§ TEXTE EXTRAIT
========
OpenShip face à Vercel : qui porte vraiment l'exploitation ?
OpenShip face à Vercel : qui porte vraiment l’exploitation ?
Un signal reçu dans la veille de Stella présentait OpenShip comme un possible « Vercel killer ».
Le dépôt officiel raconte une histoire plus utile que ce raccourci.
OpenShip se présente comme une plateforme de déploiement open source et auto-hébergeable avec CI/CD intégré. Son README annonce la gestion des conteneurs, bases de données, domaines, certificats SSL, CDN, email, sauvegardes et monitoring depuis une même interface. Le projet peut fonctionner sur le cloud de l’éditeur ou sur un serveur Linux contrôlé par l’entreprise.
Ce sont les promesses du projet. Elles ne suffisent pas, à elles seules, pour décider d’une migration.
La bonne question n’est donc pas : « Est-ce qu’OpenShip remplace Vercel ? »
La bonne question est : « Quelle dépendance voulons-nous réduire, et quelle responsabilité sommes-nous prêts à reprendre ? »
1. Portabilité
Le projet met en avant des conteneurs Docker standard et la possibilité de changer de fournisseur. Avant de migrer, il faut vérifier la reconstruction complète du service ailleurs : code, variables, données, domaines et procédure de bascule.
Un export possible n’est pas encore un plan de sortie testé.
2. Maintenance
Une plateforme auto-hébergée redonne du contrôle. Elle redonne aussi des tâches : mises à jour du serveur, du moteur de déploiement, des dépendances et des composants réseau.
Il faut nommer la personne qui les surveille et le temps réellement disponible pour les traiter.
3. Sécurité
Le contrôle de l’infrastructure ne prouve pas sa maîtrise. Qui applique les correctifs ? Qui gère les secrets ? Qui examine les alertes ? Qui intervient lorsqu’un composant exposé devient vulnérable ?
Sans réponse opérationnelle, la souveraineté reste théorique.
========
Extraits de données:
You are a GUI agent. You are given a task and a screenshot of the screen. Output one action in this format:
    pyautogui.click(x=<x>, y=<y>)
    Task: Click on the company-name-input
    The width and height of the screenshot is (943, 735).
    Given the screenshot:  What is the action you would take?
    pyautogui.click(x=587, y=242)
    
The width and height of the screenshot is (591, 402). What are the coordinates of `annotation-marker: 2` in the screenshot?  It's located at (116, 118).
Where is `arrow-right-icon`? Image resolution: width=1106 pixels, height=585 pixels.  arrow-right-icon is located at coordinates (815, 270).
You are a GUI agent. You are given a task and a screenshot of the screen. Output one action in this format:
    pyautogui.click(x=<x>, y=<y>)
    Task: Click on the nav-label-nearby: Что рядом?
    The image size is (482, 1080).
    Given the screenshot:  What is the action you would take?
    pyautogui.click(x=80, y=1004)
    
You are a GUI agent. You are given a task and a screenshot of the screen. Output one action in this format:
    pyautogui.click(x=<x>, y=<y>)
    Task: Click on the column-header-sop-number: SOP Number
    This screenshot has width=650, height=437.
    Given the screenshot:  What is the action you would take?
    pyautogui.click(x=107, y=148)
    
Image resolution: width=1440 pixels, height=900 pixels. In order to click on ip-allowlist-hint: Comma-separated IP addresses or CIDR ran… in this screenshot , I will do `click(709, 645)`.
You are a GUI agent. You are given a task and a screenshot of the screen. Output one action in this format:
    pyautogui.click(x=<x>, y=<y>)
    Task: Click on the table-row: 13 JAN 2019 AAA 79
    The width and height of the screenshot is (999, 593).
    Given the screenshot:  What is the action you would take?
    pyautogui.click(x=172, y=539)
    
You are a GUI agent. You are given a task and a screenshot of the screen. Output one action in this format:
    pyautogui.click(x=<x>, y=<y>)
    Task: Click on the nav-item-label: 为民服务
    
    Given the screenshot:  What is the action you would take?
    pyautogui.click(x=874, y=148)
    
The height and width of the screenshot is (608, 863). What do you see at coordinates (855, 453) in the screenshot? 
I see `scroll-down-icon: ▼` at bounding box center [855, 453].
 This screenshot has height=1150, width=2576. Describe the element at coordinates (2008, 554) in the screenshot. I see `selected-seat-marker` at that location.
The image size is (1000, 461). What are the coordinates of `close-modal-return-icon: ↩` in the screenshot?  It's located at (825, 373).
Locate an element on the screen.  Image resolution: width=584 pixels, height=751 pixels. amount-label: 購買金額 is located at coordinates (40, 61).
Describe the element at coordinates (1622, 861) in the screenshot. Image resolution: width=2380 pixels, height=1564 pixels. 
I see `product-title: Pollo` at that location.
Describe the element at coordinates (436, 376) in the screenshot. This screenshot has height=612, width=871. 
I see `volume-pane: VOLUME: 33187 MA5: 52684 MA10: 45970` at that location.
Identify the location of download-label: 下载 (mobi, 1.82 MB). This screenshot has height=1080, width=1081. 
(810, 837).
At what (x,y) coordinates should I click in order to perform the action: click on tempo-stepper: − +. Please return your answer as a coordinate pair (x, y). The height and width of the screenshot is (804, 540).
========
§ TÂCHES À RÉALISER
1. D'après le texte sur OpenShip, où le projet peut-il fonctionner ?
2. Recopiez le passage du texte sur OpenShip compris entre « Le dépôt officiel » et « contrôlé par l’entreprise. », bornes incluses, en remplaçant « interface » par « console ».
3. Poursuivez le texte sur OpenShip et Vercel à partir de sa dernière phrase.
Les lignes de données ne servent à rien ici.

§ VOS RÉPONSES ÉCRITES
1. Sur le cloud de l'éditeur ou sur un serveur Linux contrôlé par l'entreprise.

2.
Le dépôt officiel raconte une histoire plus utile que ce raccourci.
OpenShip se présente comme une plateforme de déploiement open source et auto-hébergeable avec CI/CD intégré. Son README annonce la gestion des conteneurs, bases de données, domaines, certificats SSL, CDN, email, sauvegardes et monitoring depuis une même console. Le projet peut fonctionner sur le cloud de l’éditeur ou sur un serveur Linux contrôlé par l’entreprise.

3.
4. Reprise
Le README annonce des sauvegardes planifiées et une restauration en un clic. Le test décisif reste concret : restaurer une base et un volume sur une autre machine, puis mesurer ce qui manque pour remettre le service en ligne.
Une sauvegarde non restaurée est une hypothèse.
5. Coût opérationnel total
Comparer le prix d’un VPS avec celui d’une plateforme managée ne suffit pas. Il faut ajouter le temps de maintenance, les incidents, le monitoring, les sauvegardes, l’astreinte et la compétence nécessaire lorsque le système sort du cas nominal.
Le self-hosting peut être un excellent choix. Il cesse de l’être lorsqu’une facture visible est remplacée par une charge invisible.
Le cadre de décision
Une plateforme managée reste rationnelle lorsque la vitesse de livraison compte davantage que le contrôle de l’infrastructure et que personne ne veut porter l’exploitation.
Une plateforme auto-hébergée devient intéressante lorsque la portabilité est stratégique, que l’équipe sait opérer la production et qu’un plan de reprise est réellement testé.
Entre les deux, OpenShip mérite un laboratoire technique. Pas un verdict marketing.
L’open source change ce que l’entreprise peut contrôler. Il ne prouve pas encore ce qu’elle sait exploiter.
Avant toute migration, donnez un nom à la personne appelée lors du premier incident. Si ce nom n’existe pas, la décision de plateforme n’est pas prête.